The predicted full-length AcSBT1.8 (Aco003976) CDS sequence was obtained by searching the pineapple genomic database (http://pineapple.angiosperms.org/pineapple/html/index.html). The complete open reading frame (ORF) of AcSBT1.8 was amplified from full-length cDNA clones by PCR with gene-specific primers (Supplementary Data 10). The PCR fragments were verified by DNA sequencing then cloned into the pENTR/D-TOPO vector (Invitrogen). The pENTR/D-TOPO clones were recombined into the destination vector pGWB605 using LR Clonase II (Invitrogen). The plasmid was extracted using the E.Z.N.A.® Plasmid Maxi Kit (Omega Bio-tek, Norcross, GA, USA) following the manufacturer’s recommended procedure. An Agrobacterium tumefaciens strain (GV3101) carrying an AcSBT1.8 CDS construct was introduced into A. thaliana sbt1.8 mutant plants by the floral dip method. Transgenic plants were selected in soil by spraying with Basta (Basta:H2O = 1:1000). In total 13 independent T1 transgenic lines were used for phenotype observation.

In situ hybridization and RT-qPCR

For pineapple stage 4 ovules and stage 5 stamens, samples were fixed in RNase-free 4% (w/v) paraformaldehyde overnight (about 15 h) at 4 °C, dehydrated through an ethanol series, cleared through a xylene series, infiltrated through a paraffin series and finally embedded in 100% paraffin. Ten-micrometer sections were prepared and mounted on RNase-free glass slides. The fragments for probes were amplified with the primers listed in Supplementary Data 10. The DIGOXIN-labeled RNA antisense and sense probes were obtained as previously described7,67. Hybridization and immunological detection were performed according to the methodology described previously68. Images were captured using a ZEN 2011 microscope (Carl Zeiss, Germany).

Total RNA was extracted from petal tissues following manufacturer’s protocol RNA extraction Kit (Omega Bio-Tek, Shanghai, China). cDNA was synthesized with the EasyScript® One-Step gDNA Removal and cDNA Synthesis SuperMix (Transgen, Beijing, China). RT-qPCR was conducted using TransStart® Top Green qPCR SuperMix (Transgen, Beijing, China). Actin2 was used as a reference gene (Supplementary Data 8). These assays were conducted for three biological replicates, and the results are shown as the mean ± standard deviations.

Cell measurements and imaging of petal epidermal cells

Petals from mature stage 14 flowers were dissected and stained in a solution containing 10 µg/mL propidium iodide for 1 h, followed by confocal imaging (Leica SP8) of the petal adaxial and abaxial epidermis. For each sample, more than six petals from three individual plants were analyzed. To observe the morphology of the petal epidermal cells, detached petals were directly examined under a TM-3000 table-top scanning electron microscope (Hitachi) equipped with a cooling stage. Petal blade cell length, cell width (distal region of the petal blade), cell area and conical cell angle were measured manually using Image J.

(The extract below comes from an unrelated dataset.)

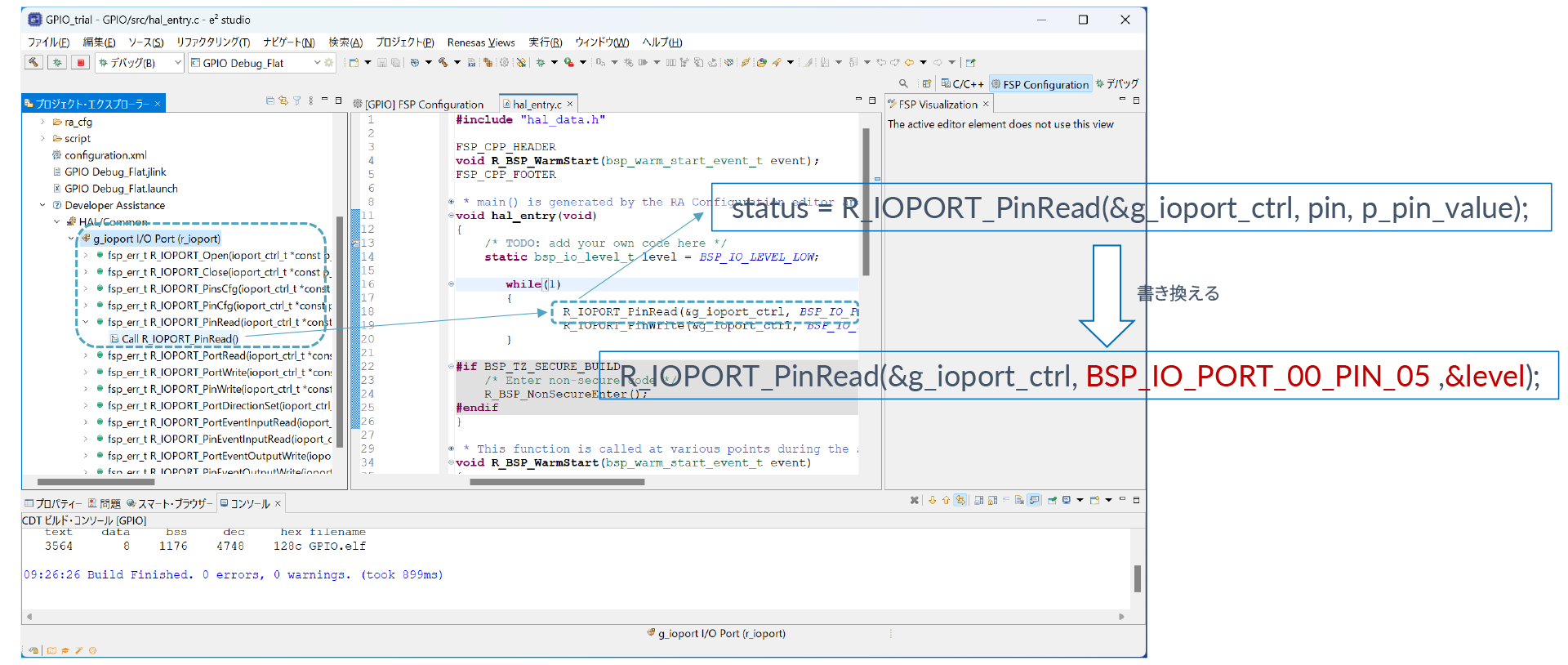This screenshot has width=1568, height=665.
Task: Switch to the C/C++ perspective
Action: [x=962, y=84]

Statistics and reproducibility

For different developmental stages of pineapple flower tissues, at least three plants were combined to form one biological replicate, and three biological replicates were analyzed for each tissue. Petals were from mature stage 14 flowers of Arabidopsis and more than six petals from three individual plants were analyzed. The respective data for petal phenotype analysis are means ± SD of replications and statistical analyses shown in figures were performed using a unpaired Student’s t test (p < 0.05 was considered statistically significant). The statistical analyses were performed with GraphPad Prism 6.0 (GraphPad Software Inc.).

Reporting summary

Further information on research design is available in the Nature Research Reporting Summary linked to this article.